# Task item A
In the procedure, what melting point is reported for compound 6?
# Task item B
Rewrite the stretch of the procedure from "DIPEA (1.85 mL, 10.6" through "mp 89-93 ˚C.", putting "white crystals" in place of "yellowish crystals".

# Study text
---*---

DIPEA (1.85 mL, 10.6 mmol, 1.5 equiv) and EDC (1.76 g, 9.20 mmol, 1.3 equiv) were added successively to a mixture of Gly-Asp(OBn)-d-Phe-Ot-Bu (approx. 7.08 mmol; calculated as quantitative yield after the first step; Fmoc-deprotection as described above), Fmoc-Arg(Ts)-OH (5.07 g, 9.21 mmol, 1.3 equiv) and HOBt (1.43 g, 10.6 mmol, 1.5 equiv) in CH2Cl2 (500 mL) at 0 ˚C. The mixture was stirred at 0 ˚C for 2 h, then warmed to r.t. and stirred overnight (checked by TLC, CH2Cl2-MeOH, 97:3). Then, the mixture was concentrated under reduced pressure and purified by column chromatography (silica gel, CH2Cl2-MeOH, 97:3; R f  = 0.25) to afford 6 (5.05 g, 4.97 mmol; 70%) as yellowish crystals; mp 89-93 ˚C.

¹H NMR (400 MHz, CDCl3): δ = 1.35 [s, 9 H, C(CH3)3], 1.58 (m, 2 H, γCH2 Arg), 1.72 (m, 1 H, βCH2 Arg), 1.88 (m, 1 H, βCH2 Arg), 2.33 (s, 3 H, CH3 Ts), 2.66 (dd, ³ J = 6.2 Hz, ² J = 17.1 Hz, 1 H, βCH2 Asp), 2.86 (dd, ³ J = 4.8 Hz, ² J = 17.1 Hz, 1 H, βCH2 Asp), 2.96 (dd, ³ J = 7.2 Hz, ² J = 14.0 Hz, 1 H, βCH2 Phe), 3.04 (dd, ³ J = 6.2 Hz, ² J = 14.0 Hz, 1 H, βCH2 Phe), 3.20 (m, 1 H, δCH2 Arg), 3.35 (m, 1 H, δCH2 Arg), 3.83 (dd, ³ J = 4.8 Hz, ² J = 16.4 Hz, 1 H, αCH2 Gly), 3.96 (dd, ³ J = 4.1 Hz, ² J = 16.4 Hz, 1 H, αCH2 Gly), 4.15 (t, ³ J = 7.2 Hz, 1 H, OCH2CH Fmoc), 4.36 (m, 3 H, OCH 2CHFmoc, αCHArg), 4.61 (m, 1 H, αCHPhe), 4.82 (m, 1 H, αCHAsp), 5.02 (s, 2 H, COOCH2Ph), 6.13 (d, ³ J = 6.2 Hz, 1 H, αNHArg), 6.46 (br s, 2 H, NHGdn), 7.09-7.39 (m, 18 H, 12 ArH, 4 Fmoc, αNHPhe, NHGdn), 7.45 (br d, ³ J = 6.2 Hz, 1 H, αNHAsp), 7.57 (t, ³ J = 6.8 Hz, 2 H, Fmoc), 7.75 (m, 5 H, 2 ArH, 2 Fmoc, αNHGly).

---*---

# Supplied entries
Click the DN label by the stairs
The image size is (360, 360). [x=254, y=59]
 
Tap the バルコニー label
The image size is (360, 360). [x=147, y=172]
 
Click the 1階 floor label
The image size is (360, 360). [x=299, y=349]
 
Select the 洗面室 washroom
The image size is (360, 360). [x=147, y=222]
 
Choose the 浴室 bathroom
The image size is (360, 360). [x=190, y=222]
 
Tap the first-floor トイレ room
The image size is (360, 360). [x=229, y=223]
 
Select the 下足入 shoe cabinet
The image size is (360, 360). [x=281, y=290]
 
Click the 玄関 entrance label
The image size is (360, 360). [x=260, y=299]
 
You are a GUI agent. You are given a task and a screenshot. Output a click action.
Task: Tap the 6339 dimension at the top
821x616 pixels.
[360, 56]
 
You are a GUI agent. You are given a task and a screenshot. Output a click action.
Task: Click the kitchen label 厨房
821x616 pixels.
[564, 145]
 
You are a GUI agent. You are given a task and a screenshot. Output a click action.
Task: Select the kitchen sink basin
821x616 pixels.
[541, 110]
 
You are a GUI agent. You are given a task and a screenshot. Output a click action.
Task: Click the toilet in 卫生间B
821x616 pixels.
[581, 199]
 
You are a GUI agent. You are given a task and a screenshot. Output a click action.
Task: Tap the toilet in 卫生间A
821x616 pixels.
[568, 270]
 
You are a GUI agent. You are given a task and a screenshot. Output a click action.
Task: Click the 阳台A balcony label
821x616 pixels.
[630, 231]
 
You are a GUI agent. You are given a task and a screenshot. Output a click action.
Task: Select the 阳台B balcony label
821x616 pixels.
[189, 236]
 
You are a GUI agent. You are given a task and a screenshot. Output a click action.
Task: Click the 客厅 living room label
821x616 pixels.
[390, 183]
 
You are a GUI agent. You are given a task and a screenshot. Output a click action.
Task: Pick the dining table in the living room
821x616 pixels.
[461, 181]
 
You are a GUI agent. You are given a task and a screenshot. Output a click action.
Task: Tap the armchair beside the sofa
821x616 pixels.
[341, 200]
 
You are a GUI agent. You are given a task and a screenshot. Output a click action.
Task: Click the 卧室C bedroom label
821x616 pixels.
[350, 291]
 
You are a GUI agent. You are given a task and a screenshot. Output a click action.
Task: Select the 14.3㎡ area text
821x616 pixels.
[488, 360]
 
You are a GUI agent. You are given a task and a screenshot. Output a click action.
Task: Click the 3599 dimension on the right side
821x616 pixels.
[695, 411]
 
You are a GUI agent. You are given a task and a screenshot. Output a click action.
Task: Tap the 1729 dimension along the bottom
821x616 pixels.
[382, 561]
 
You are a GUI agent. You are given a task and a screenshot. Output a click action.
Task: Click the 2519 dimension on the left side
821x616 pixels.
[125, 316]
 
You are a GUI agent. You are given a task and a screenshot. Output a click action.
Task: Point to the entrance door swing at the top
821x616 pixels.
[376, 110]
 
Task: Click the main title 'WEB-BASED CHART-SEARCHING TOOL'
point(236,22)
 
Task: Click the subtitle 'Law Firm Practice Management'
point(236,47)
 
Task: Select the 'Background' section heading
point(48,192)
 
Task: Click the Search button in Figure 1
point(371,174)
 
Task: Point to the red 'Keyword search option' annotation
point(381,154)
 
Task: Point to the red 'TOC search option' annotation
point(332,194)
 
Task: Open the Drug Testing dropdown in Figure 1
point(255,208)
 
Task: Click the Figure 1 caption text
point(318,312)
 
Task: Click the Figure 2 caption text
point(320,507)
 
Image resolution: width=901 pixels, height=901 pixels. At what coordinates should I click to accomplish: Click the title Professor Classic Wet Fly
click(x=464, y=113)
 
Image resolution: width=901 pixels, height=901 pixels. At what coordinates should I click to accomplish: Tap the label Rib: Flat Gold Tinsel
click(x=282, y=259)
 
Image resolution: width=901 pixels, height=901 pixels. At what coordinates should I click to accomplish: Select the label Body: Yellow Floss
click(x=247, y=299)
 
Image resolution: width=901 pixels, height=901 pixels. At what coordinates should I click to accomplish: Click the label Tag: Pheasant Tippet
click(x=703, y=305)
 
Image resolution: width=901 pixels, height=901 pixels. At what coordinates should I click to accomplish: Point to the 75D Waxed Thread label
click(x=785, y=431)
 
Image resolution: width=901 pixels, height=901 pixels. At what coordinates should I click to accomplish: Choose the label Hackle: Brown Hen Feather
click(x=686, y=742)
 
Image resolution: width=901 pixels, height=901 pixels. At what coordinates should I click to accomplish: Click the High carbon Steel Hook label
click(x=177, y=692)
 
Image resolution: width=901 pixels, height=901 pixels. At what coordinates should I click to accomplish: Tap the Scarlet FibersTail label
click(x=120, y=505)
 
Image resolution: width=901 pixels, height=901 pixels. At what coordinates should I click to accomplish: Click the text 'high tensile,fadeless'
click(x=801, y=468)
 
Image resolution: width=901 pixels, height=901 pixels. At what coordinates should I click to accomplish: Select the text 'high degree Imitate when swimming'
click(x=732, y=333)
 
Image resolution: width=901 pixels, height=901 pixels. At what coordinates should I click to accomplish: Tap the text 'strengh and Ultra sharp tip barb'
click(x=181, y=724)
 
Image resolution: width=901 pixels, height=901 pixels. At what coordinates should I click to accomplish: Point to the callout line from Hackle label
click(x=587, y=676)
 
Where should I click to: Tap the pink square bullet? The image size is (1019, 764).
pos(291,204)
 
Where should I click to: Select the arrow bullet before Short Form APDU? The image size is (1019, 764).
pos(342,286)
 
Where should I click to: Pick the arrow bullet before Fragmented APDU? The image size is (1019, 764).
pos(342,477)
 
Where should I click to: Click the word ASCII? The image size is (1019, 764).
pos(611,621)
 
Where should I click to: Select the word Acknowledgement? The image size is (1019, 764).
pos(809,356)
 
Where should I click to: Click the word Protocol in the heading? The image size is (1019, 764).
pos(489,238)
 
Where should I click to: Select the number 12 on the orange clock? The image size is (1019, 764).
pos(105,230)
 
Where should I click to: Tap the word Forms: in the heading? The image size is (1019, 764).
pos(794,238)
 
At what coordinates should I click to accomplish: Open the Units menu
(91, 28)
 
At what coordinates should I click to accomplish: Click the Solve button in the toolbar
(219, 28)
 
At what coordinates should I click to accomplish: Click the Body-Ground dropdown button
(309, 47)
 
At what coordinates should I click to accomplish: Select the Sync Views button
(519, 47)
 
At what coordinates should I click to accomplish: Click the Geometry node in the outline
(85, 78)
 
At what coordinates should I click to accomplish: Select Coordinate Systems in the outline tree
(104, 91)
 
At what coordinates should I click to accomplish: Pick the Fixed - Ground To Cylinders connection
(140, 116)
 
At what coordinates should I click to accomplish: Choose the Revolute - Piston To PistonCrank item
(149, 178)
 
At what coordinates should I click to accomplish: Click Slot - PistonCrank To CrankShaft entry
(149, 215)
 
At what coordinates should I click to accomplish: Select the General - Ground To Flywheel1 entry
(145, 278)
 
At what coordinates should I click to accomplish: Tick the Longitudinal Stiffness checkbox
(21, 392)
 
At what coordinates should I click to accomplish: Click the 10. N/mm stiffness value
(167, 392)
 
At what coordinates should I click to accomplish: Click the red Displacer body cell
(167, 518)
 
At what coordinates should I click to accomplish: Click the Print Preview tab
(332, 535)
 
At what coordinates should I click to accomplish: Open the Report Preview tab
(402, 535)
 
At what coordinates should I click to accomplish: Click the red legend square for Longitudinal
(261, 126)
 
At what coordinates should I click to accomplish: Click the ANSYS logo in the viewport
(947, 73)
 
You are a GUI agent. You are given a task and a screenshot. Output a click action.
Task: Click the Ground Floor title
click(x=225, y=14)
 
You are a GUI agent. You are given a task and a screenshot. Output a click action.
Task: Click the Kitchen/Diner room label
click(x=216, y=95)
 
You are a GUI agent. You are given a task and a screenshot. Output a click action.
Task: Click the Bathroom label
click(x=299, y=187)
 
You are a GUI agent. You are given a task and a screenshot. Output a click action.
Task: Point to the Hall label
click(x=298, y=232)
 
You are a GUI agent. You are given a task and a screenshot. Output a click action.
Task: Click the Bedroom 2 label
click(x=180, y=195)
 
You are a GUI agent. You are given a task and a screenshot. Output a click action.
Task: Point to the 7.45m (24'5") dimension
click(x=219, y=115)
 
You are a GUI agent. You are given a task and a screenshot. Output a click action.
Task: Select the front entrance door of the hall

---*---

# Written solution A
89-93 ˚C

# Written solution B
DIPEA (1.85 mL, 10.6 mmol, 1.5 equiv) and EDC (1.76 g, 9.20 mmol, 1.3 equiv) were added successively to a mixture of Gly-Asp(OBn)-d-Phe-Ot-Bu (approx. 7.08 mmol; calculated as quantitative yield after the first step; Fmoc-deprotection as described above), Fmoc-Arg(Ts)-OH (5.07 g, 9.21 mmol, 1.3 equiv) and HOBt (1.43 g, 10.6 mmol, 1.5 equiv) in CH2Cl2 (500 mL) at 0 ˚C. The mixture was stirred at 0 ˚C for 2 h, then warmed to r.t. and stirred overnight (checked by TLC, CH2Cl2-MeOH, 97:3). Then, the mixture was concentrated under reduced pressure and purified by column chromatography (silica gel, CH2Cl2-MeOH, 97:3; R f  = 0.25) to afford 6 (5.05 g, 4.97 mmol; 70%) as white crystals; mp 89-93 ˚C.